**WHAT THE EXERCISE ASKS**
Give again, exactly as written, each line of the material below starting at the line that contains "L'ARGENTINA CONSIGLIATA DA AZETA (878, 1915)" and ending at the line that contains "azeta@azetaviaggi.com (400, 27)". Both ends count, and no other line does.

**DATA FOR THE TASK**
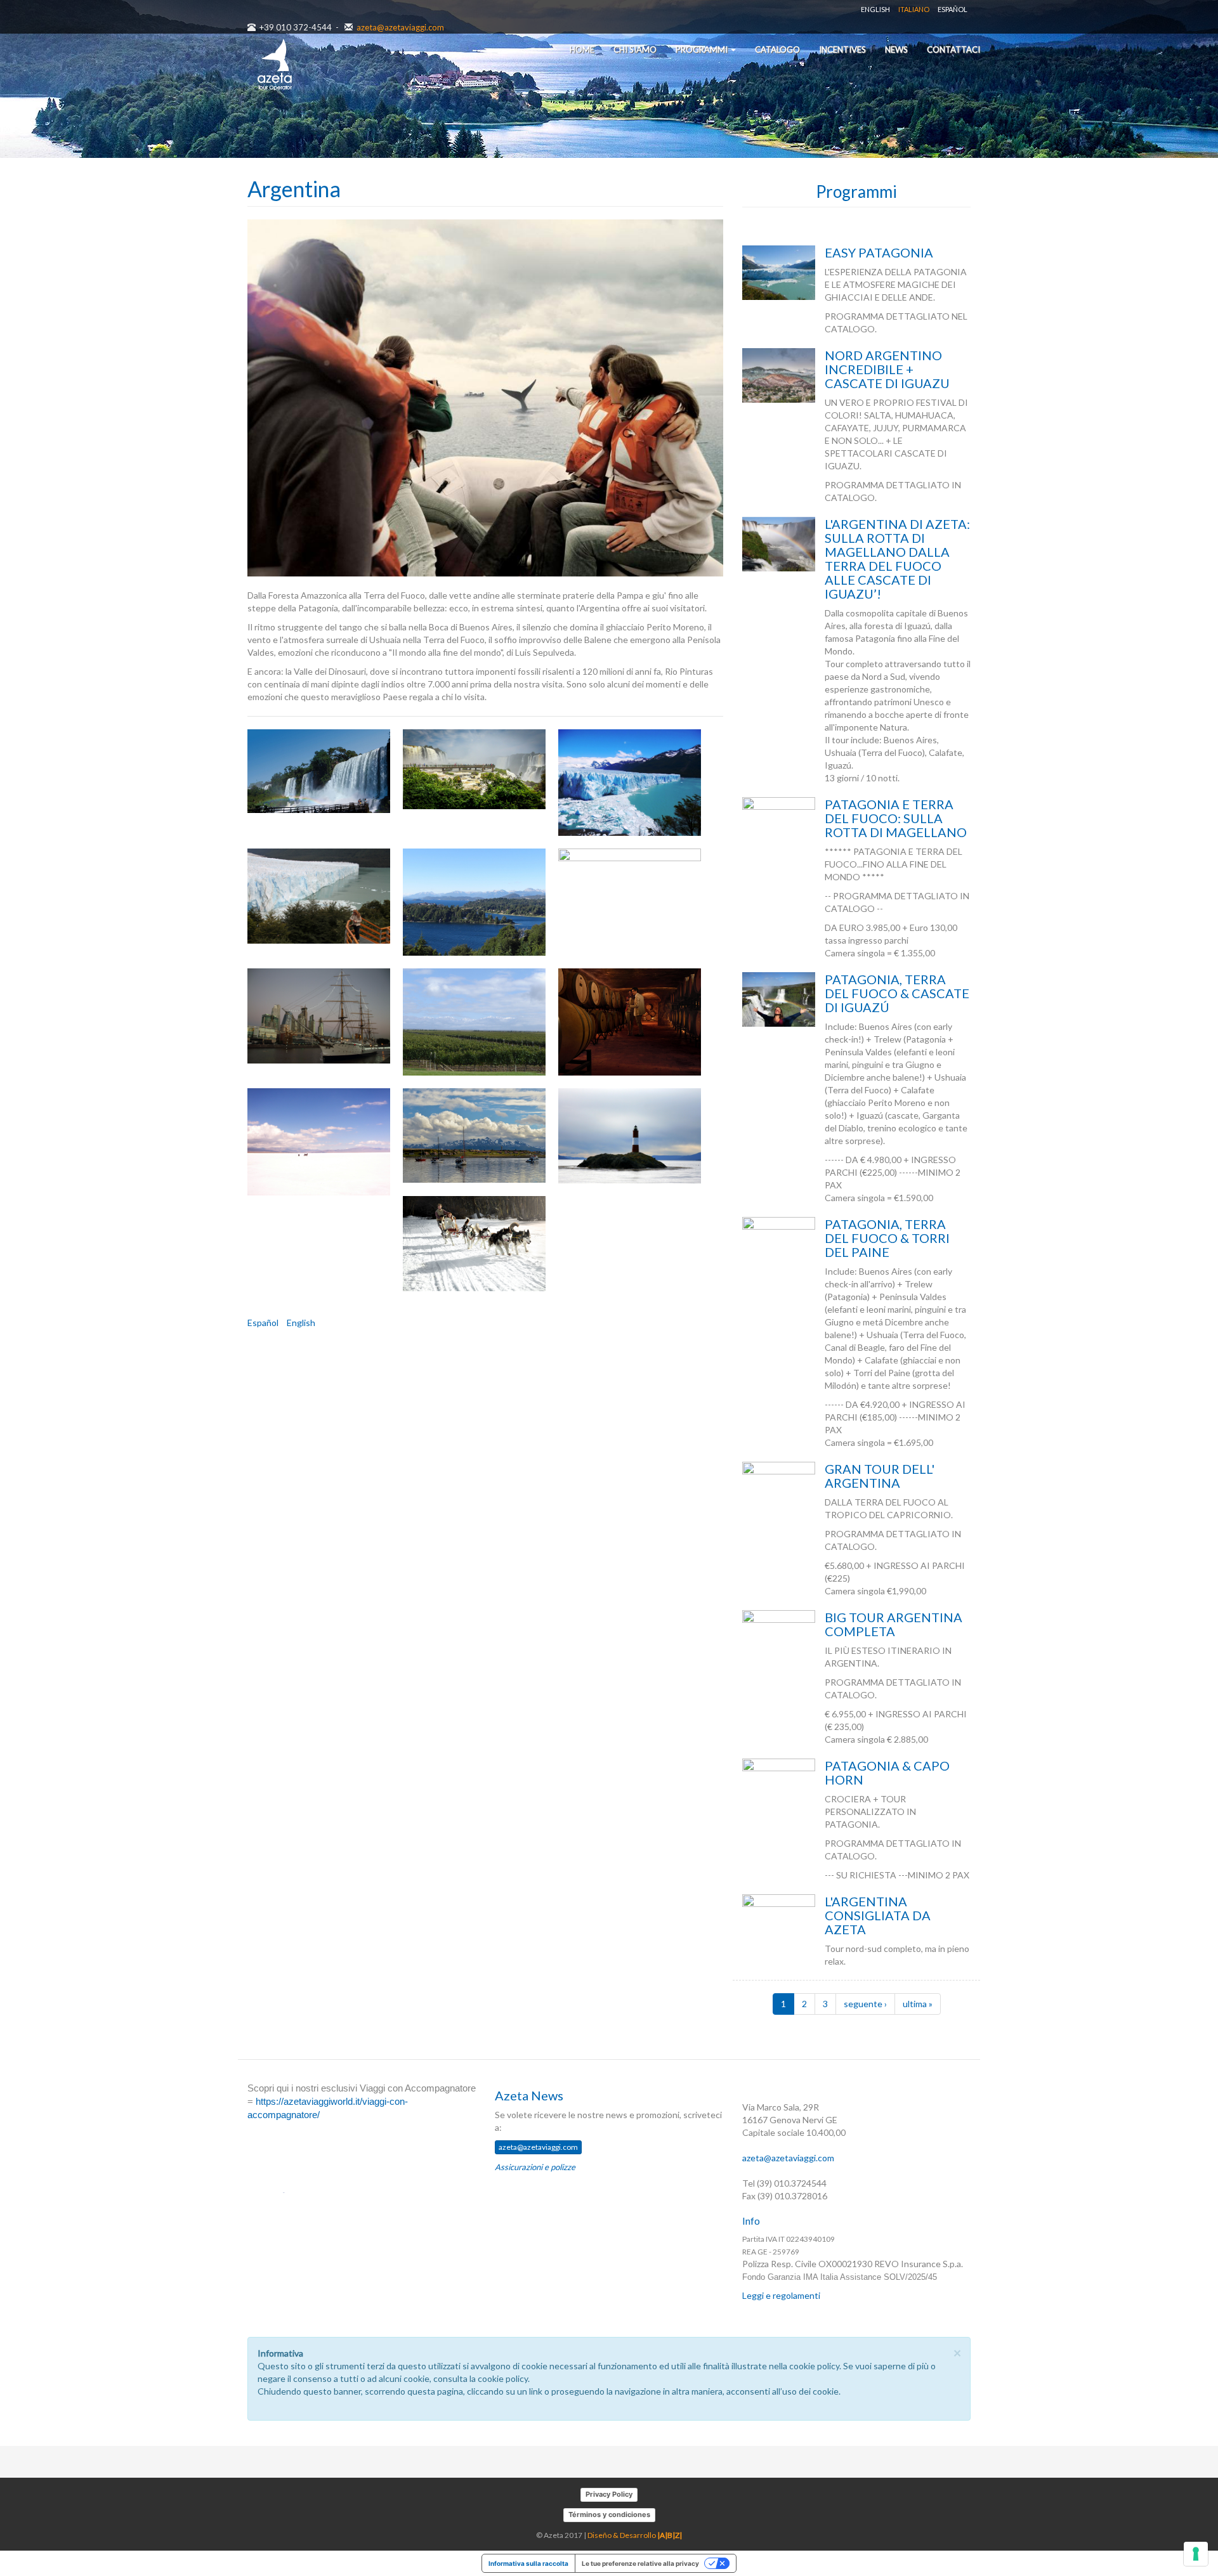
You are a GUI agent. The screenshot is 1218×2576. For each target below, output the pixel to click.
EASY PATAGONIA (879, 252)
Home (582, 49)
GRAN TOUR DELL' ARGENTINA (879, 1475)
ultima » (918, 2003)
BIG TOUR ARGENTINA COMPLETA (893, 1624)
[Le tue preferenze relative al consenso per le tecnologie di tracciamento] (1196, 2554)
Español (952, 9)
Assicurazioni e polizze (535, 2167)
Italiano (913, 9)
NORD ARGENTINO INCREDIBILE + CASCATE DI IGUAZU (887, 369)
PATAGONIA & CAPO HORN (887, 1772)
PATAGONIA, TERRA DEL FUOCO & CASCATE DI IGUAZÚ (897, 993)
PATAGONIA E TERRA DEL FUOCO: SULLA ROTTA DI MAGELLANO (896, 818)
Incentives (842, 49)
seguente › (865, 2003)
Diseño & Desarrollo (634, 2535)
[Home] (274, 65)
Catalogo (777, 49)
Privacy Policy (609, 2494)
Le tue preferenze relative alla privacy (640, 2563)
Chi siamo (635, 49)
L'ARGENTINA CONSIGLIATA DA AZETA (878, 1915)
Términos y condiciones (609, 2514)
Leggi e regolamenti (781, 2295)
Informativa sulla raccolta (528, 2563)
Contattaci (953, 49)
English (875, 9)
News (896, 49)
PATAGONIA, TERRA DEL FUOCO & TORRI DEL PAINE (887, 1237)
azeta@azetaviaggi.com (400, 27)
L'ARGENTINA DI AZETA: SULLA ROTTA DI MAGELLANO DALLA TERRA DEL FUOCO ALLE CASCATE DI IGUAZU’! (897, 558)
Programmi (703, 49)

...

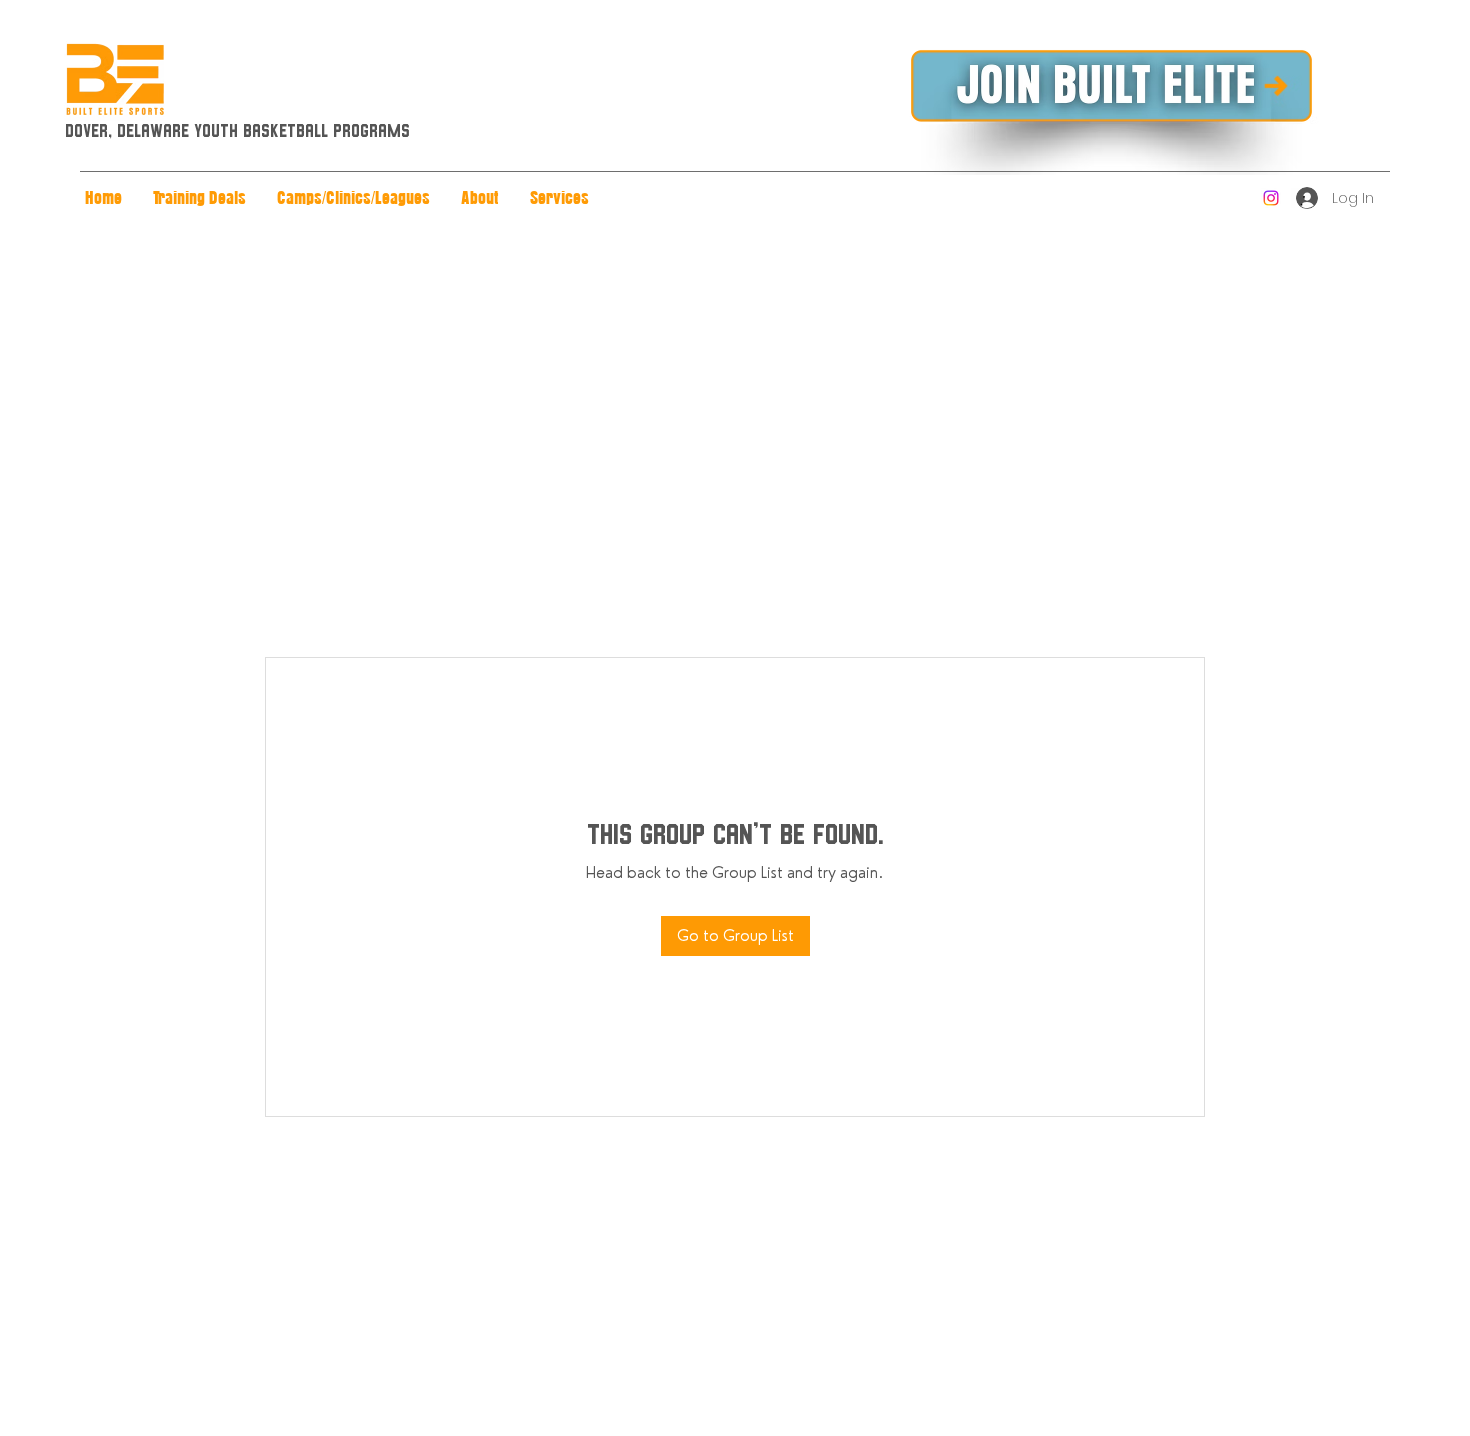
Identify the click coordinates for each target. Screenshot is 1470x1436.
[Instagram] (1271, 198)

==

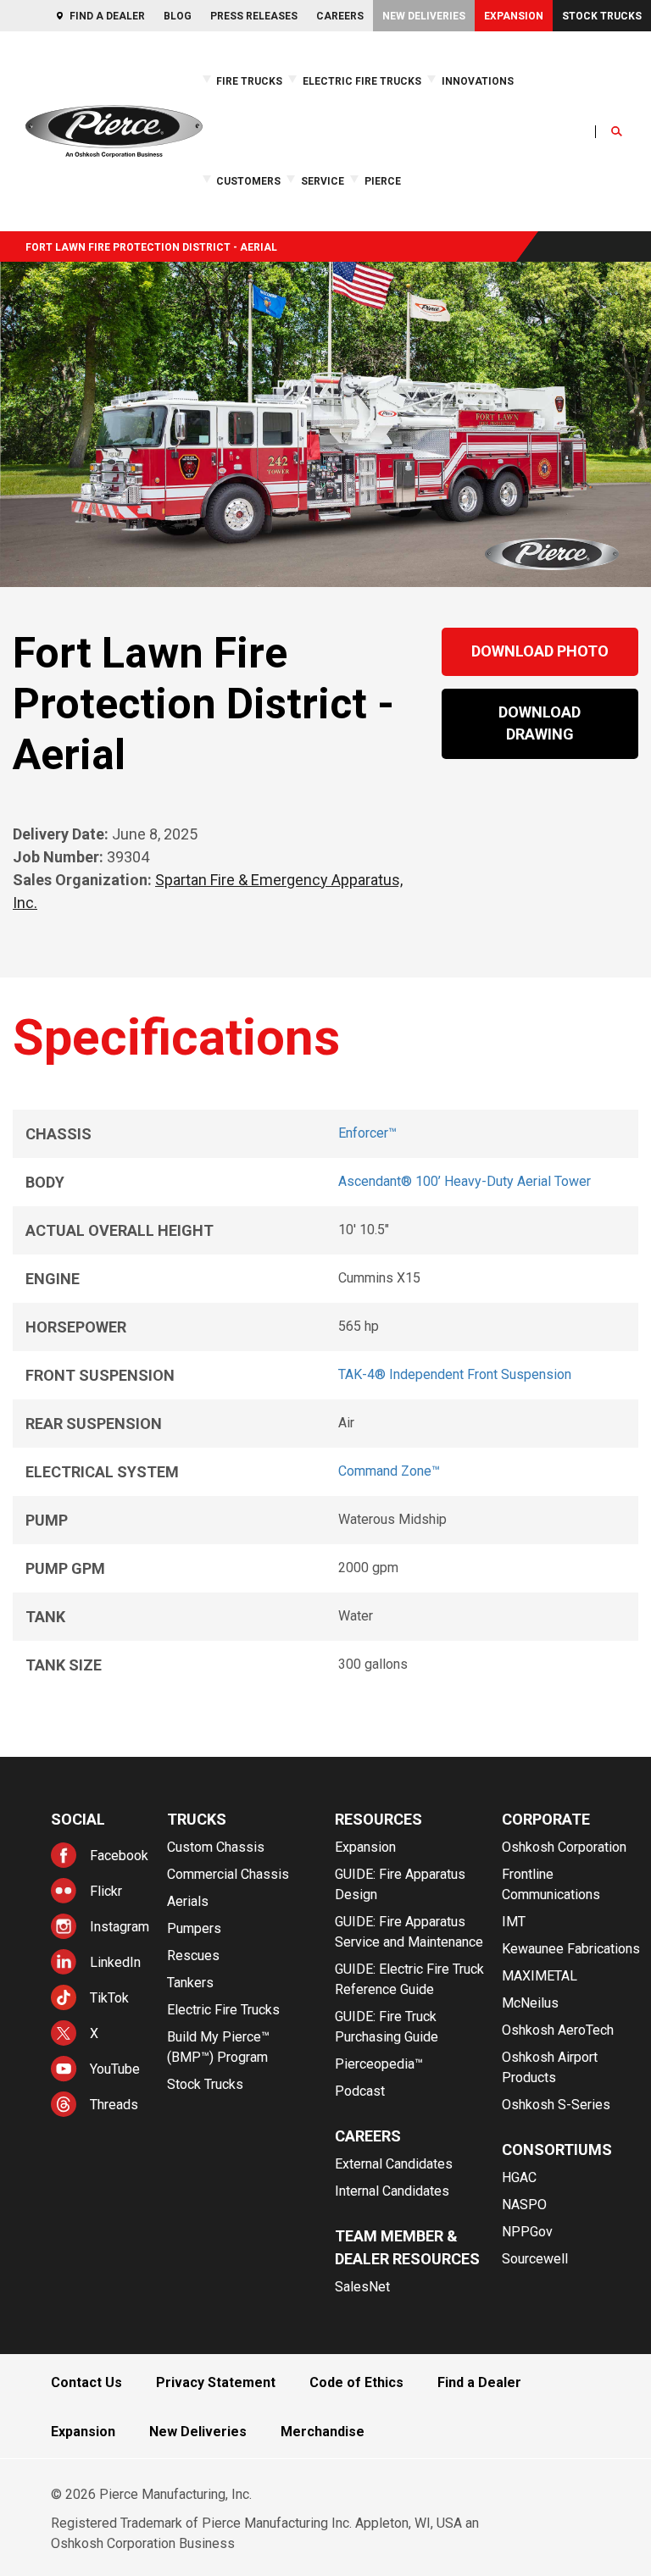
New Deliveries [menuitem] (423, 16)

**SOLUTION TO THE PROBLEM**
L'ARGENTINA CONSIGLIATA DA AZETA (878, 1915)
Términos y condiciones (609, 2514)
Leggi e regolamenti (781, 2295)
Informativa sulla raccolta (528, 2563)
Contattaci (953, 49)
English (875, 9)
News (896, 49)
PATAGONIA, TERRA DEL FUOCO & TORRI DEL PAINE (887, 1237)
azeta@azetaviaggi.com (400, 27)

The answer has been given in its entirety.